Krzycki and his colleagues discovered that E. limosum
interacts with L-carnitine in a different way in the gut, and that
interaction eliminates L-carnitine’s role in production of TMA (other
nutrients also participate in TMA production in the gut).
The
researchers attribute the bacteria’s beneficial behavior to a protein
called MtcB, an enzyme that cuts specific molecules off of compounds to
help bacteria generate energy and survive. The process is called
demethylation, and involves the removal of one methyl group – a carbon
atom surrounded by three hydrogen atoms – to change a compound’s
structure or function.
“The bacterium does
this for its own benefit, but it has the downstream effect of reducing
the toxicity of TMA,” Krzycki said. “Up until now, the only known gut
microbial reactions with L-carnitine involved converting it into its bad
form. We’ve discovered that a bacterium known to be beneficial could
remove a methyl group and send the resulting product down another
pathway without making any other harmful compounds in the process.”
In
these interactions, L-carnitine functions as a growth substrate – a
compound consumed so the organism can live and grow, and also a target
for enzyme activity. In the study, the researchers fed E. limosum
cultures an assortment of potential substrates, including L-carnitine.
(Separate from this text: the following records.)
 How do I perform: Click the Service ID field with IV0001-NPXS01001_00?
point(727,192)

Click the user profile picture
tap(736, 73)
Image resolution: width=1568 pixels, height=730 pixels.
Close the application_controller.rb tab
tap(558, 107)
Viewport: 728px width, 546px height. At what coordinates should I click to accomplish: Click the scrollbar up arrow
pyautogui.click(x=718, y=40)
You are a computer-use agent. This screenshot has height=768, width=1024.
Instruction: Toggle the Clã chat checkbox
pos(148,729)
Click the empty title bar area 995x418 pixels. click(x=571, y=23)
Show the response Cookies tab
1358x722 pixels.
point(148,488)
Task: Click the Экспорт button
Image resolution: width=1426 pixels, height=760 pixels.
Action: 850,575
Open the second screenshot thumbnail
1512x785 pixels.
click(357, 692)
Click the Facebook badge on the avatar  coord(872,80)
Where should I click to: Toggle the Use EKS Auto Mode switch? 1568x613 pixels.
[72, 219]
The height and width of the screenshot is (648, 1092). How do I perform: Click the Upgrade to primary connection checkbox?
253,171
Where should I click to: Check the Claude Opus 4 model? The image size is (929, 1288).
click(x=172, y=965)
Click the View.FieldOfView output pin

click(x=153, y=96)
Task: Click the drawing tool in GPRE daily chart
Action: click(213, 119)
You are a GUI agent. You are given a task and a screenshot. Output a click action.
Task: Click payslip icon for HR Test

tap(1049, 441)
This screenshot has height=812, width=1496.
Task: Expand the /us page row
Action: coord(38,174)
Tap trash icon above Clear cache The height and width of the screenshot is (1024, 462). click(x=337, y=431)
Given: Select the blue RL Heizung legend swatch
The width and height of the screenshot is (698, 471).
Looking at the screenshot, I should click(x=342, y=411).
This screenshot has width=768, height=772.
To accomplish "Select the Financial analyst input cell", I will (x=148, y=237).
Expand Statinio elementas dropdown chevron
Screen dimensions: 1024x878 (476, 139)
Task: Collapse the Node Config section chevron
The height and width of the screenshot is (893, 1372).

Only when offered L-carnitine did the microbe synthesize the MtcB
protein specifically to lop off L-carnitine’s methyl group – in essence,
MtcB is part of the bacteria’s natural way to consume the nutrient.
Krzycki
said finding this one significant health benefit in one species of gut
bacteria suggests there is still a lot to learn about how gut bacteria
can influence health outcomes associated with human metabolism.
“MtcB
is part of a family of proteins with thousands of representatives that
may use different compounds and change what nutrients bacteria consume
in the gut,” he said. “These proteins may behave very similarly
chemically, but using different compounds obviously can create big
changes as far as biology goes.”
This work was supported by grants from the National Institutes of Health.
The
first author was Duncan Kountz, an undergraduate researcher in
Krzycki’s lab who is now a graduate student at Harvard. Additional Ohio
State co-authors were Edward Behrman and Liwen Zhang.